Il CNF riforma la prima decisione riducendo la sanzione dalla sospensione alla censura, ritenendo che le decisioni monitorie erano state  correttamente azionate in diverse scadenze temporali tenendo conto delle necessità dei clienti, vista la periodicità dei pagamenti dovuti dall’ente e le spese per cui i creditori avevano bisogno di ottenere rapidamente quelle somme.

In sostanza, è stato affermato che “dagli atti del processo e dalle motivazioni offerte dal ricorrente, la proposizione di distinti decreti ingiuntivi si manifestava, diversamente da quanto ritenuto dal COA, quale diretta ed immediata conseguenza della razionale esigenza di recupero dei crediti”.

Diversa invece, la conclusione raggiunta circa la “redazione e il deposito di plurimi atti di intervento” per i quali il Consiglio Nazionale ha ritenuto non sussistente alcuna ragione di urgenza o di interesse esclusivo della parte da proteggere.

Per la cassazione della sentenza del CNF, l’avvocato ha proposto ricorso per Cassazione.

Le Sezioni Unite, investite della decisione della causa, hanno evidenziato le infondatezze delle critiche sollevate dal ricorrente a sostegno del presentato ricorso.

L’avvocato ritiene che l’iniziale decisione del Consiglio dell’Ordine abbia omesso di precisare i singoli capi oggetto di contestazione che hanno determinato la sanzione disciplinare, non consentendogli adeguata difesa, cosa che neppure il CNF avrebbe rilevato.

Nel dichiarare infondato il superiore motivo di ricorso, evidenziano gli Ermellini che, il thema decidendum, chiariva la contestazione disciplinare senza incertezze di sorta per aver l’avvocato violato l’art. 49 del codice deontologico, aggravando “la situazione debitoria della ASL assumendo plurime iniziative giudiziali nella procedura esecutiva (…), nei procedimenti presso il Tribunale di Siena nei confronti del terzo Banca”, quando poi sarebbe bastato un singolo intervento per tutelare le ragioni del cliente.

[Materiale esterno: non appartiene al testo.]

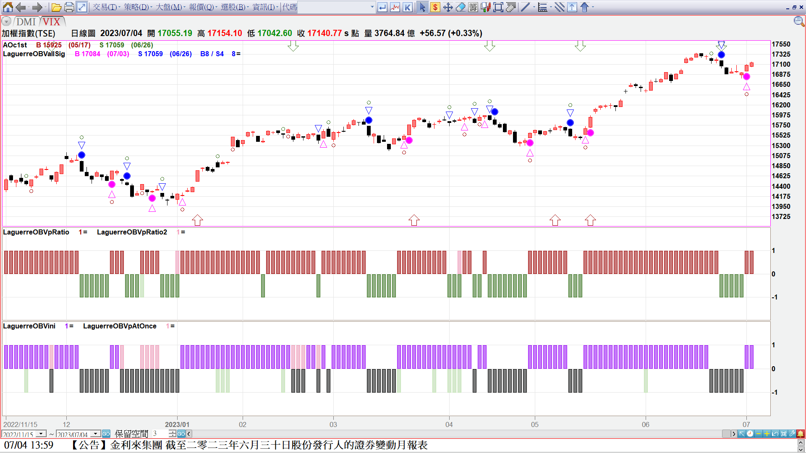The width and height of the screenshot is (806, 453).
Task: Click the candlestick chart icon
Action: 486,7
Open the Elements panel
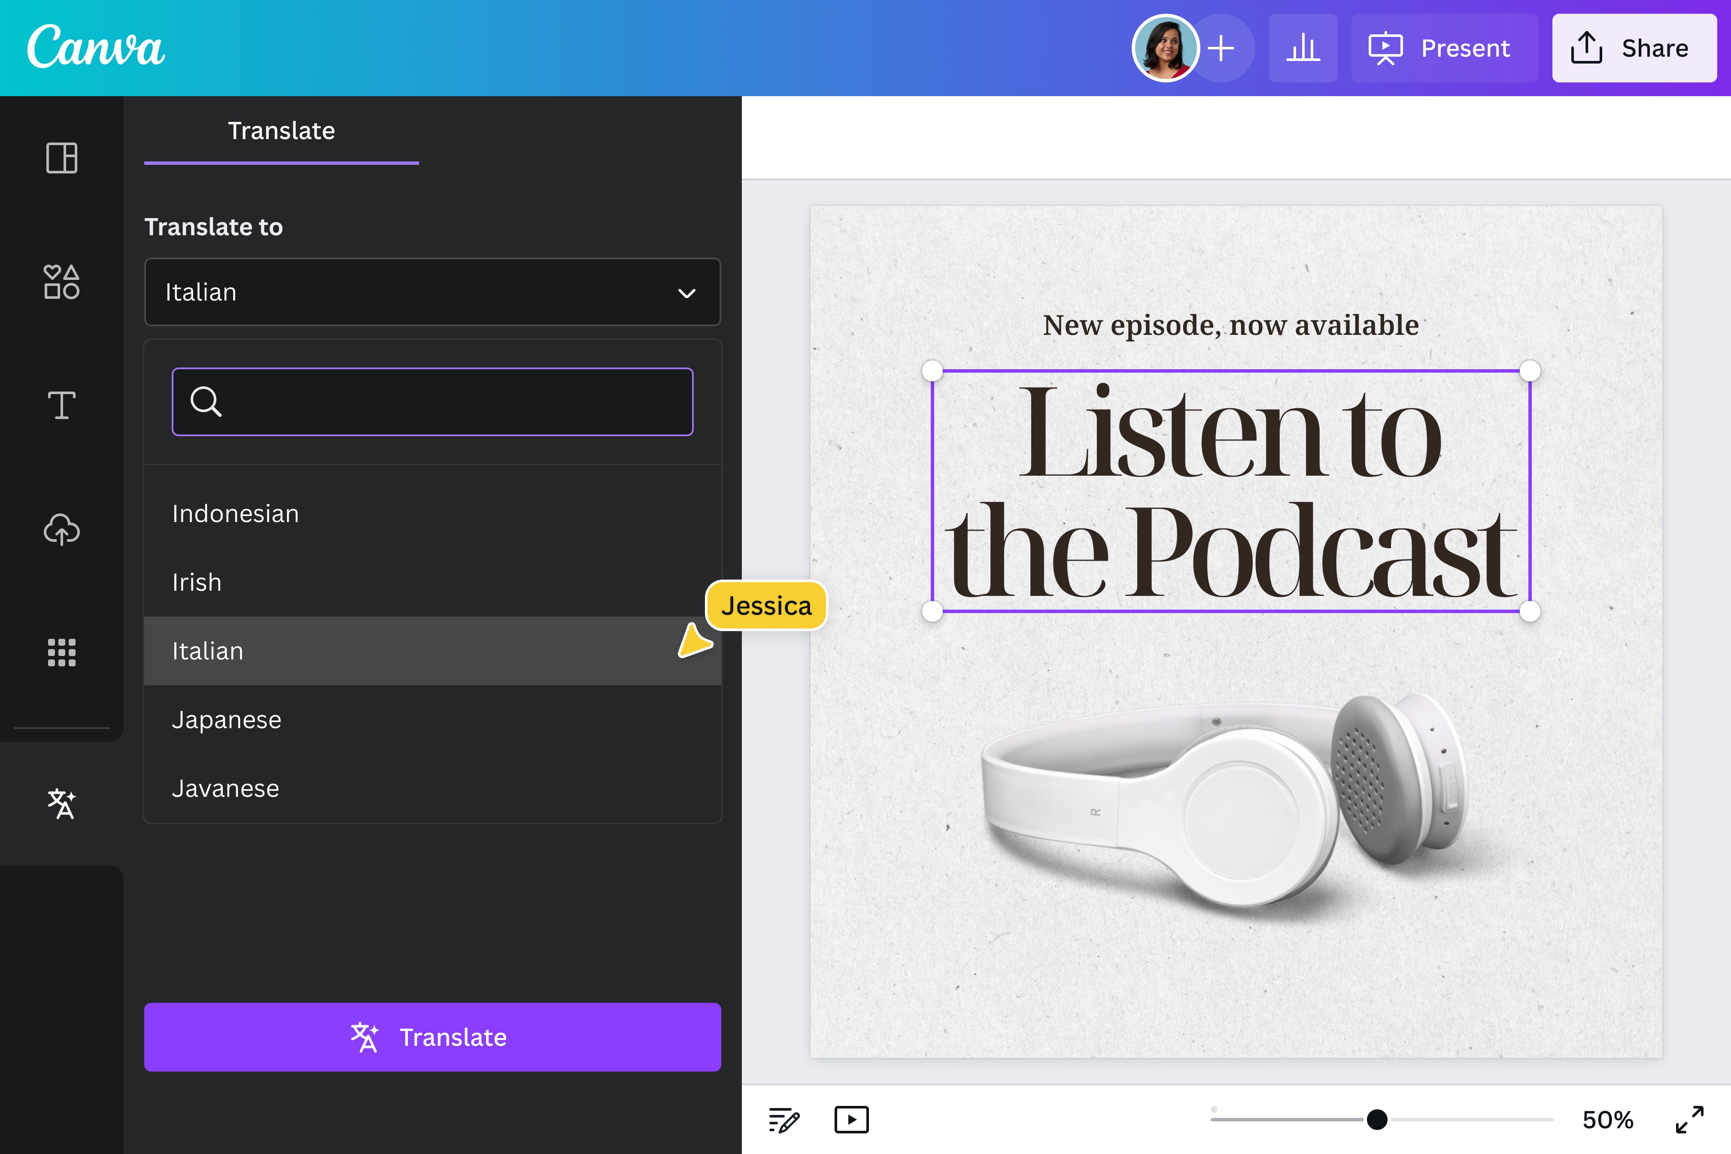Viewport: 1731px width, 1154px height. [x=62, y=283]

E tale circostanza trovava conferma proprio nel dato fattuale per cui il procedimento disciplinare aveva preso le mosse proprio da una segnalazione della cancelleria che lamentava un intasamento dovuto alla smisurata mole di procedimenti attivati dal legale.

Inoltre, ricordano i Giudici della Corte che, in ordine alla censura di indeterminatezza nella formulazione del capo di incolpazione, “occorre ricordare che nel procedimento disciplinare a carico degli esercenti la professione forense, la contestazione degli addebiti non esige una minuta completa e particolareggiata esposizione dei fatti che integrano l’illecito essendo invece sufficiente che l’incolpato con la lettura dell’imputazione sia posto in grado di approntare la propria difesain modo efficace senza rischi di essere condannato per fatti diversi da quelli ascrittigli”.

Sulla base di tali motivazioni, il ricorso è stato rigettato e l’avvocato ricorrente costretto a pagare doppio importo a titolo di contributo unificato stante le disposizioni della legge n. 228/2012.